In French election, a cowboy and a swan
PARIS — He's a kind of French cowboy with a Hungarian background. She's like an elegant swan whose last name is Royal. He's nature, a tough political operator par excellence. She's nurture, a mother of France unknown a year ago who catapulted into the apex of politics wearing white dresses.
He's on the right, urging the country to face arduous changes of habit. She's on the left, arguing that it must renew its generous socialist traditions and sense of humanity.
So at the starting gate, it's a French election season made in French media heaven – Nicolas Sarkozy vs. Ségolène Royal.
If elected, Ms. Royal would be France's first female president, replacing Jacques Chirac, whose 12-year era is ending amid an extremely strong popular desire to change the elite-driven politics here.
Some call it a turning point to determine how France will reform the fabled but fraying and unaffordable "social model" that has for decades provided state support for every aspect of life.

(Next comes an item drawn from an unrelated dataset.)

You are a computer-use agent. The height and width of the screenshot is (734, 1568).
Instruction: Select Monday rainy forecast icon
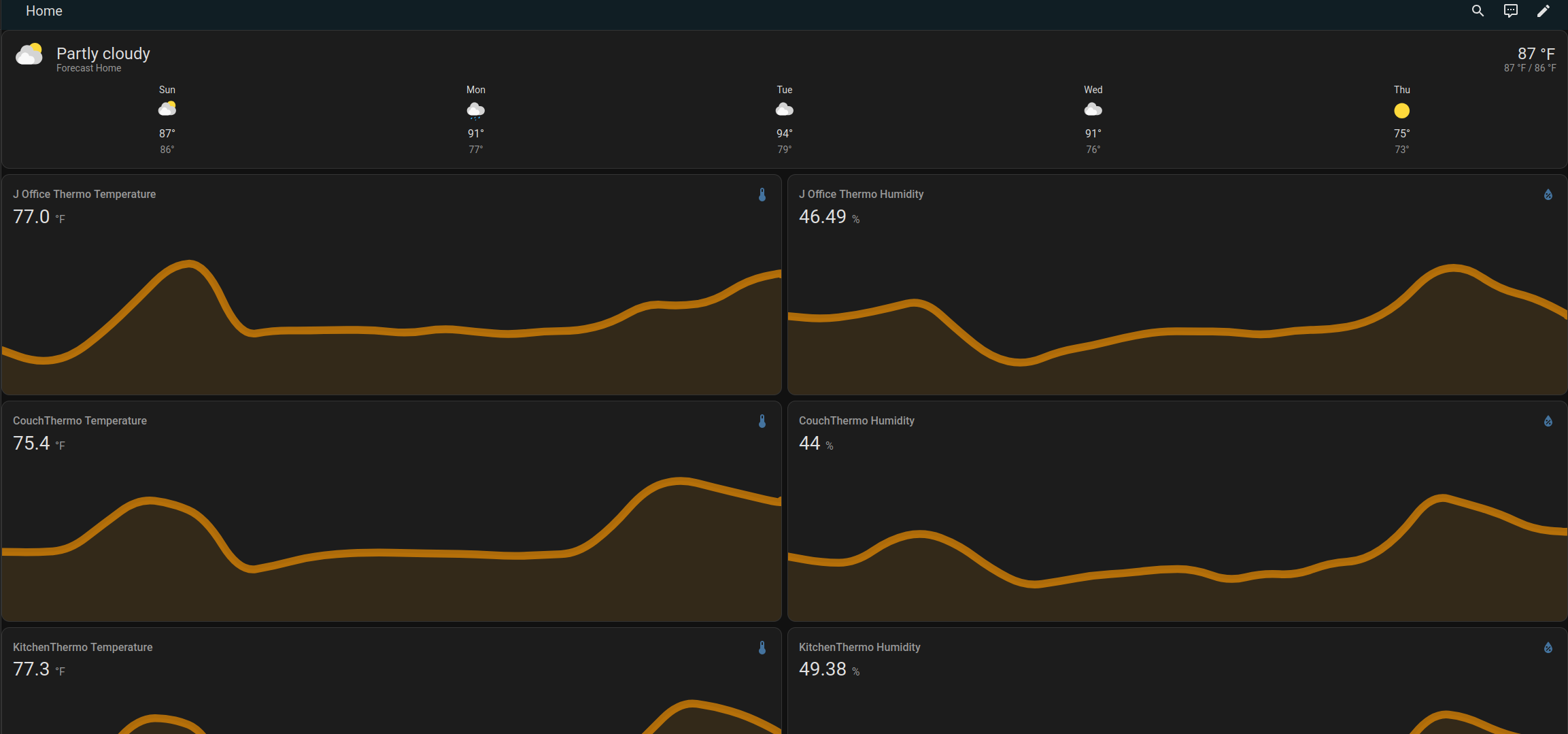[x=476, y=110]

For Europe, the French elections, which end in May after two rounds, are also seen as crucial. The outcome will begin to clarify the how – and extent of – Europe's political integration in common foreign policy and security, energy and the environment – including relations with the US.

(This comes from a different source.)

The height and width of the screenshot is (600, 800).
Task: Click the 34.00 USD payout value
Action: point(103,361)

"The discussion about 'Europe' is locked up until the French elections are finished," argues Pierre Haski, former editor of the daily Liberation newspaper who is starting a transatlantic foreign affairs web site.

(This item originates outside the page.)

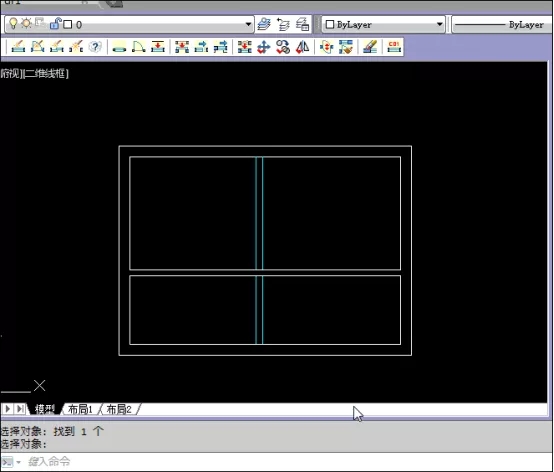Open the ByLayer color dropdown

383,24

Royal of the Socialist party gave shape to the race this week, and stabilized a campaign that had started to slip, by issuing a 100-point "presidential pact" that guarantees job security, minimum income, and social benefits. It puts her firmly on the left. Her two-hour discourse in front of 15,000 without notes also indicates the race is not over France's position in the world, but nitty-gritty local French issues. Le Monde, a leading daily newspaper, describes this as a "social crisis" over jobs, health care, education, housing, and law and order.
Mr. Sarkozy, interior minister and candidate for the center-right Union for a Popular Movement (UMP), first elected mayor of a Paris suburb at the tender age of 28. He is running on a "republican pact." Despite heading a ministry which includes police, justice, and intelligence and the most publicly intrusive ministry in France, he advocates free-market individualism.
Sarkozy is seen as a formidable candidate. He's wooed many leftists. He's a fountain of pithy aphorisms like "work more, earn more," considered code for major change.
He also appeals to the French right with comments like, "Those who don't love France are free to leave." That's code for a harder line on law and order in restive, immigrant-crowded suburbs.
Despite media focus on the Sarko-Ségo race, as it is known, some dozen candidates are vying. The April 22 first round, for which candidates rally to gain support from the core of their parties, will reduce that to two. Then in the two weeks before the final vote, the candidates must deftly switch gears and appeal to a far broader range of voters.
François Bayrou of the center-right Union for French Democracy party has risen slightly as a dark horse. France votes roughly 60 percent on the right, and 40 percent on the left. Yet right parties are more divided with the nationalist Le Pen polling 10 to 15 percent.
Skepticism and distrust were high among more than a dozen everyday Parisians interviewed by the Monitor, most of whom are still undecided.
Indeed, mollifying rising frustrations among the French seems key to the election. There's palpable unease here, a sense that not only is the character of the country changing, but that the famed "good life" is uncertain. A huge segment of voters depend on overloaded or rigidly state-controlled jobs or services. Affordable housing seems distant as real estate costs and rents rise. Schools are crowded; gaps are widening between degrees earned and jobs secured. Social security is debt-ridden.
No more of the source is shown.